No.  Once upon a time the NDP was a complicated party.  But that was a while ago.  It was a time when people joined the party because they believed in social progress. Many saw themselves as part of one or several movements – the union movement, the women’s movement or the environmental movement.  The struggle both within and without the party was to create and maintain a coalition of people who wanted to build,  in the words of Tommy Douglas, “a new Jerusalem”.    This was not easy because there were so many different and passionate views.  These were views of and from the left – socialist, not corporate – divergent on many issues but sharing a faith that good government served the interests of all of members of society, not just the rich, and anyone who believed in the possibility of a just and fair community (ie one which respected the rights of all people etc and the environment) were welcome to join.

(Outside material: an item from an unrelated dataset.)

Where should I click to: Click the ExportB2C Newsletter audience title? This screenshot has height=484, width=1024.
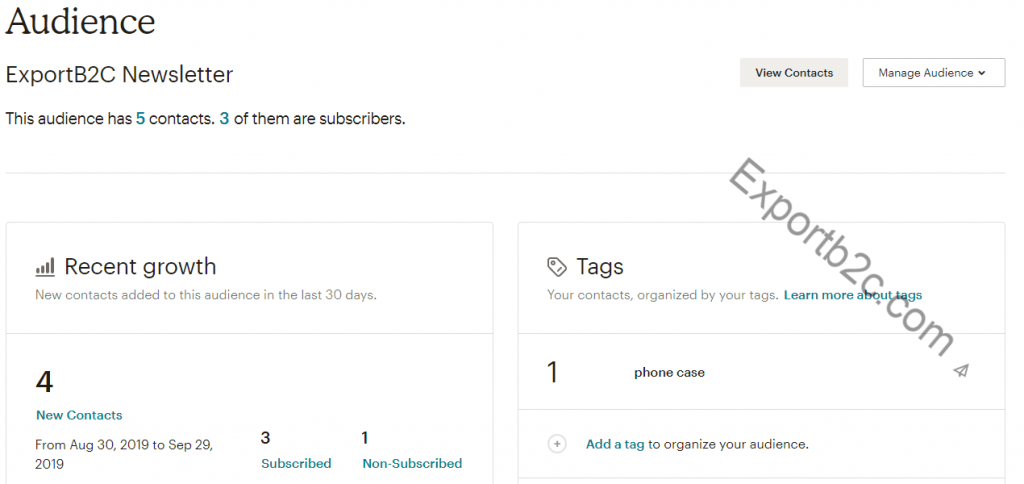click(119, 74)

The NDP was a coalition.  As successor to the Canadian Commonwealth Federation (CCF), the NDP retained in parts of Canada a Christian (largely United Church of Canada) hue.  In the formation of the NDP, the priorites of the union movement were welded onto the CCF platform of equality for women and Christian regard for the poor and sick. The leadership of the CCF had always included women and Tommy Douglas as leader of the CCF had been instrumental in estblishing the single payer health scheme in Canada.  In 1970 Douglas and other members of the NDP voted again the imposition of the War Measures Act.  The NDP were long anti-war and the  party’s opposition to Canada’s membership of NORAD and NATO were long standing.  Members of the NDP even referred to themselves as socialists.

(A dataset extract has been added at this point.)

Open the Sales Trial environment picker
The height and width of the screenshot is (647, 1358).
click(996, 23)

During the 1980’s the NDP lost several key provincial elections.  It became clear that BC would not escape the neo Liberal political tide. Elected after 16 years in opposition, the NDP government during the 1990’s struggled to prove that it was not a revolutionary or even radical party of change – but rather it was a competent manager of the economy as it was.  Big projects were out and good government was in.  But the standard for ‘good government’ was the economy – competence was measured by the business community. Carried by the neo Liberal economic tide and a deep desire for public approval (good polling data), the NDP moved to the centre of the political spectrum.  Unfortunately for the party, the business community (ie the right wing) were never going to vote for them and by leaving the aspirations of supporters at the door, the party destroyed its base.  Defeated in 2000,  took ten years to rebuild.  The election in 2013, like the election in 1983, was another turning point.  By 2017 the NDP had re-invigorated its base, energized the young and was ready to govern.

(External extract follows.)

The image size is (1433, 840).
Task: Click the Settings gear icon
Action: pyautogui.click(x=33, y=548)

Sadly, it is now clear that the NDP had lied repeatedly during the last election.  With hindsight the lies seem so obvious, but the party argues that they were not lies, but  policy.   Party policy was open to interpretation.  Set out in a context of the NDP as the historic party – the party of the working class, the party of social justice and environmental action – supporters were willing to accept vague statements on key issues such as Site C, as commitments.  And some, like me, simply believed that an NDP would do the right thing.  We might not be able to rely on the party technocrats, but surely we could rely on the promises of our elected members.  How could such good people be part of a government which approved Site C and the Liberal LNG nightmare?   And why wouldn’t a government elected with the support of the union movement refuse to advance worker’s rights or reform the WCB.  Surely a government of the left would support electoral reform, address serious issues of fee for service in the health program and of access to justice.  But no.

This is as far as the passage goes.